PROBLEM LINK:
Practice
Contest: Division 1
Contest: Division 2
Contest: Division 3
Contest: Division 4
Author: maximus11
Tester: kingmessi
Editorialist: iceknight1093
DIFFICULTY:
Simple
PREREQUISITES:
None
PROBLEM:
You have two strings A and B. In one move you can delete A_i from A, for a cost of i.
Find the minimum cost to convert A into B.
EXPLANATION:
Our only operation is to delete characters from A, so in the end what we’ll be left with is a subsequence of A.
This means if B is not a subsequence of A, it’s impossible to obtain B; and otherwise it always is.
Checking whether B is a subsequence of A is a well-known problem, and can be done greedily in linear time: iterate through A left-to-right, and try to match the current character of A with the leftmost unmatched character in B.
If all characters of B have been matched, it appears as a subsequence; otherwise it does not.
Now, when B does appear as a subsequence of A, we need to find the minimum cost possible.
That involves two decisions:
- We need to decide which subsequence of A will become B, i.e. which characters to delete and which to keep.

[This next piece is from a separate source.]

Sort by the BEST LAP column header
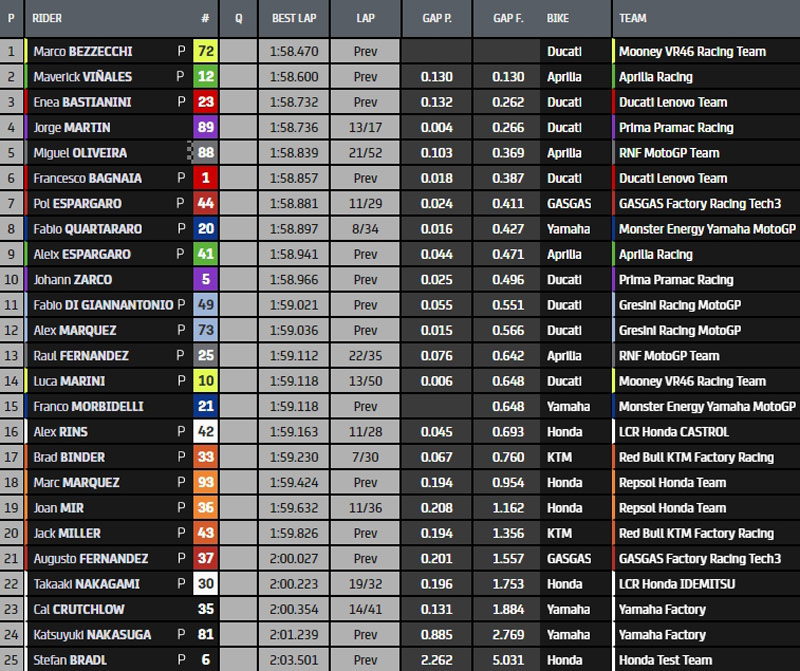 tap(294, 19)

- Once we’ve decided which characters to delete, we need to decide on the order in which they are deleted.
Let’s tackle the second issue first.
Suppose we want to delete the characters at indices i_1, i_2, \ldots, i_k, where i_1 \lt i_2 \lt \cdots \lt i_k.

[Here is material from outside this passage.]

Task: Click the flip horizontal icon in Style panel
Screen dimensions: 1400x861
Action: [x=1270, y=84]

Then, it’s not hard to see that for minimal cost, it’s best to delete them in ascending order.
This is because deleting i_1 first reduces the cost of deleting each other index by 1; whereas deleting anything else will not affect the cost of i_1 at all - so it’s optimal to delete i_1 first. Keep applying this argument to the rest of the sequence and we see that deleting in order i_1, i_2, \ldots, i_k is best.
Now, we need to figure out which subsequence of A that equals B, to keep.

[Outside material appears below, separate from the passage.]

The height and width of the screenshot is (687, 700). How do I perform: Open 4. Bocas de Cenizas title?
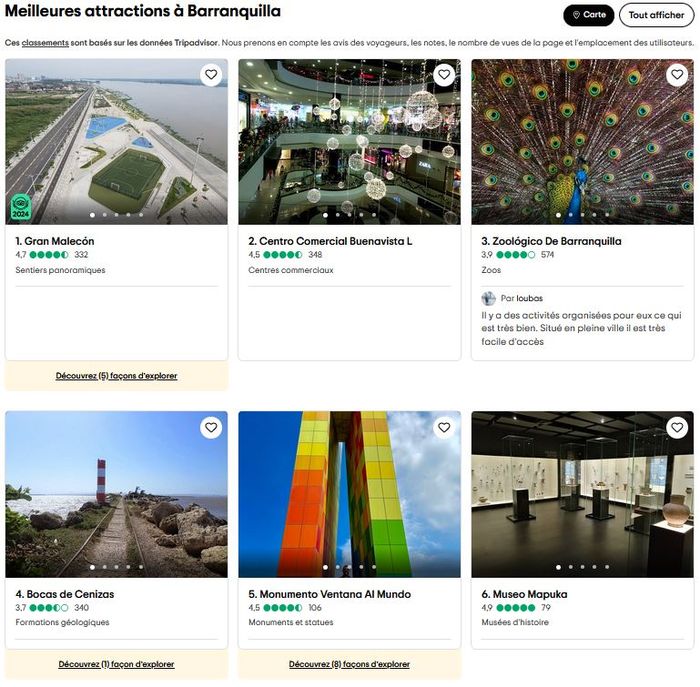pos(65,594)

Intuitively, deleting early characters of A is cheaper, so it makes sense to keep a ‘later’ occurrence of B in A.
This is in fact true: it’s optimal to keep the “last” occurrence of B in A, and delete everything else.
What does this mean?
Recall the algorithm to check whether B is a subsequence of A.
This algorithm finds the “first” occurrence of B in A, as in, each of the indices it chooses is minimal: there’s no way to move any of them further left and still find an occurrence of B as a subsequence.
This follows naturally from that fact that the choice is made greedily: the instant it’s possible to match a character, we do so.So, note that simply running this algorithm in reverse will give us the “last” occurrence of B in A.
That is, iterate over A from right to left, and try to match the current character of A with the last unmatched character of B.
This will give us the optimal subsequence to keep.
Once the subsequence itself has been computed, as per the previous step, finding the actual cost is not that hard.
Let j_1, j_2, \ldots, j_m be the indices of the subsequence (so that all the other elements must be deleted).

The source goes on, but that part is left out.